TRENTON – A bill sponsored by Senate Law and Public Safety Committee Chairwoman Linda Greenstein and Senate Military and Veterans Affairs Committee Chairman Troy Singleton that would require the New Jersey Economic Development Authority (EDA) to establish and administer a program that makes low-interest loans available to eligible small businesses for certain costs of energy audits and energy efficiency or conservation improvements advanced from the state Senate Environment and Energy Committee today.
“We want to encourage all businesses to be energy efficient and this bill will help smaller businesses do just that,” said Senator Greenstein (D-Mercer/Middlesex). “This will enable eligible businesses to apply for low-interest loans for an energy audit and then apply for a low-interest loan to make some of the recommended changes of the audit. Helping businesses become more energy efficient helps their bottom line and benefits our environment, as well.”
“New Jersey is leading the nation in its efforts to promote energy efficiency across our state – whether it’s in our homes, our schools or in our places of work,” said Senator Singleton (D-Burlington). “This initiative is just another way the State, through the EDA, can help smaller businesses identify ways to save energy and become more energy efficient.
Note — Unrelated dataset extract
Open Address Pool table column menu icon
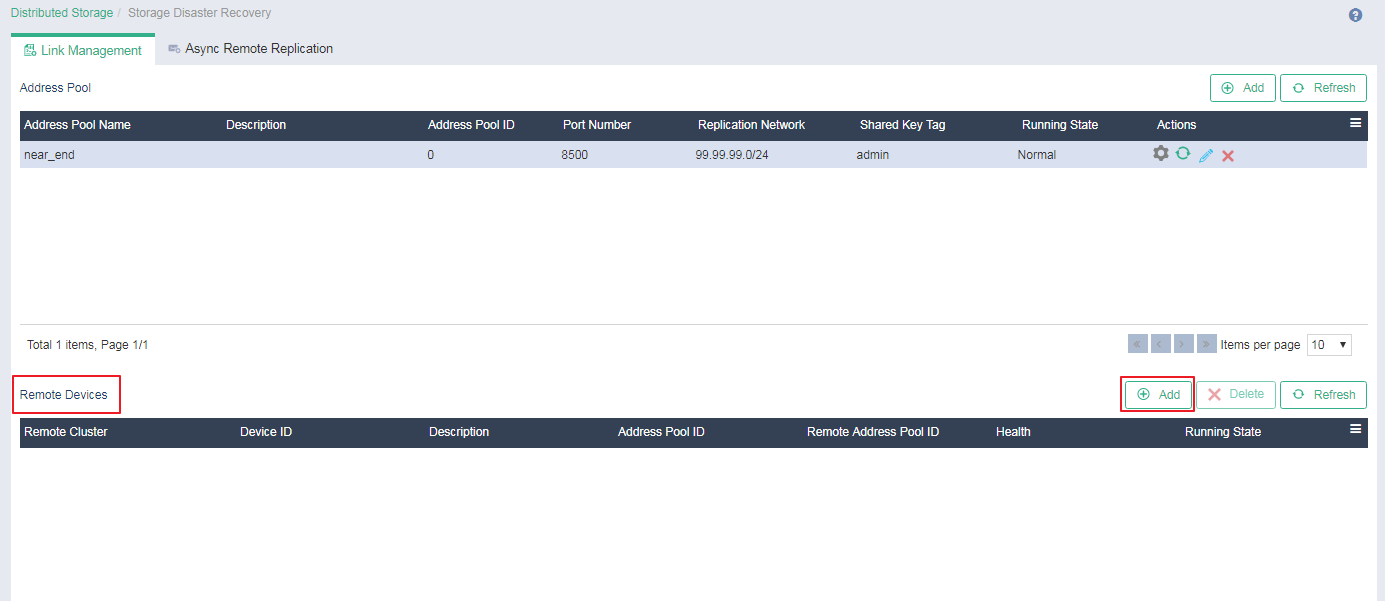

Working in conjunction, the EDA, the BPU and the DCA can then provide qualifying businesses with affordable loans so they can buy and install energy efficient equipment.”
The bill would require the EDA, in consultation with the Board of Public Utilities (BPU) and the Department of Community Affairs (DCA), to make low-interest loans available to an eligible small business for 100 percent of any unreimbursed costs to the small business for an energy audit of any of the small business’ buildings as long as the audit was conducted by a contractor licensed by the board.
Additionally, the bill permits the EDA to make low-interest loans to eligible small businesses for 100 percent of any unreimbursed costs for the purchase and installation of energy efficiency or conservation equipment at any of the business’ buildings as a result of the energy audit.
An eligible small business is defined in the bill as one that is independently owned and operated, operates primarily within New Jersey and satisfies other criteria that may be established by the authority.
If approved by the Legislature and signed into law by the governor, the bill would take effect immediately, but remain inoperative for 60 days following the date of enactment.
The bill, S-1606, was approved by a vote of 5-0, and now moves to the Senate Budget and Appropriations Committee for further consideration.